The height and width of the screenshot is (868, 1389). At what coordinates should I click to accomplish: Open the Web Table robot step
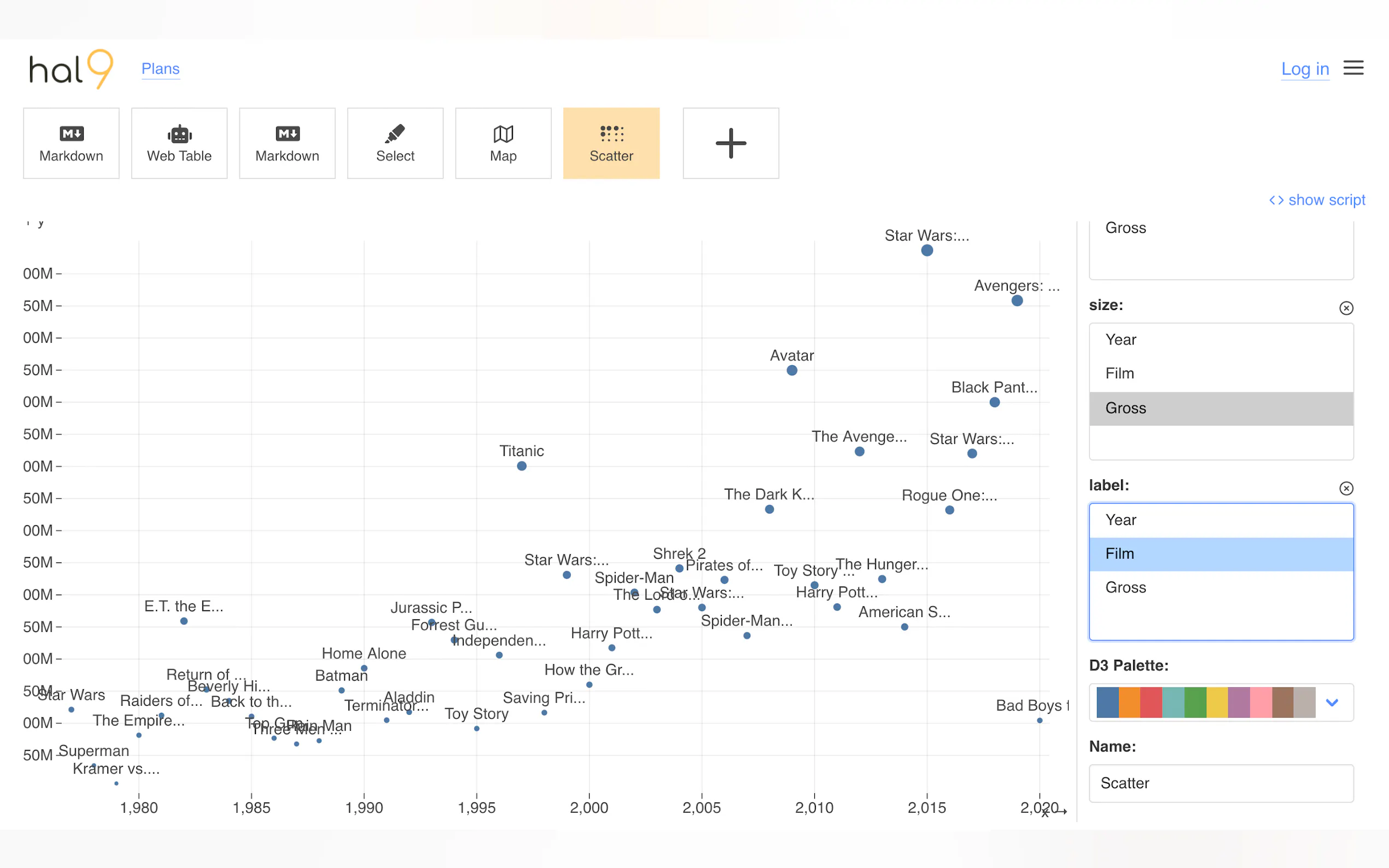(179, 143)
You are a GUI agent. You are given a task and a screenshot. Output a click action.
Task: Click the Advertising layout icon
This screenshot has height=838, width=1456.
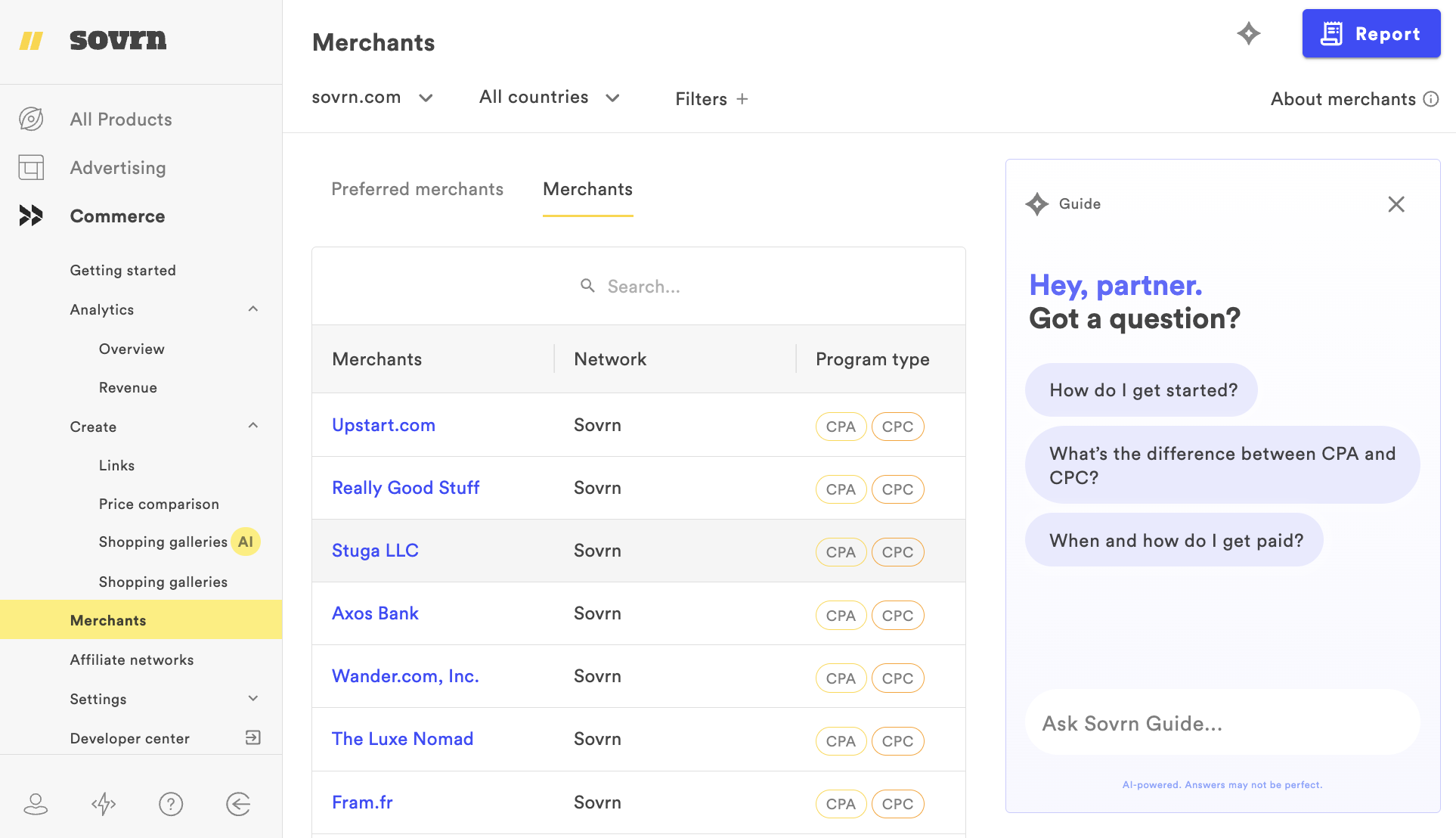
※
Task instructions:
Drop the pictures and reproduce the rest of the data exactly.

Response to this exercise:
The height and width of the screenshot is (868, 1389). At what coordinates should I click to accomplish: Open the Web Table robot step
(179, 143)
You are a GUI agent. You are given a task and a screenshot. Output a click action.
Task: Click the Advertising layout icon
This screenshot has height=838, width=1456.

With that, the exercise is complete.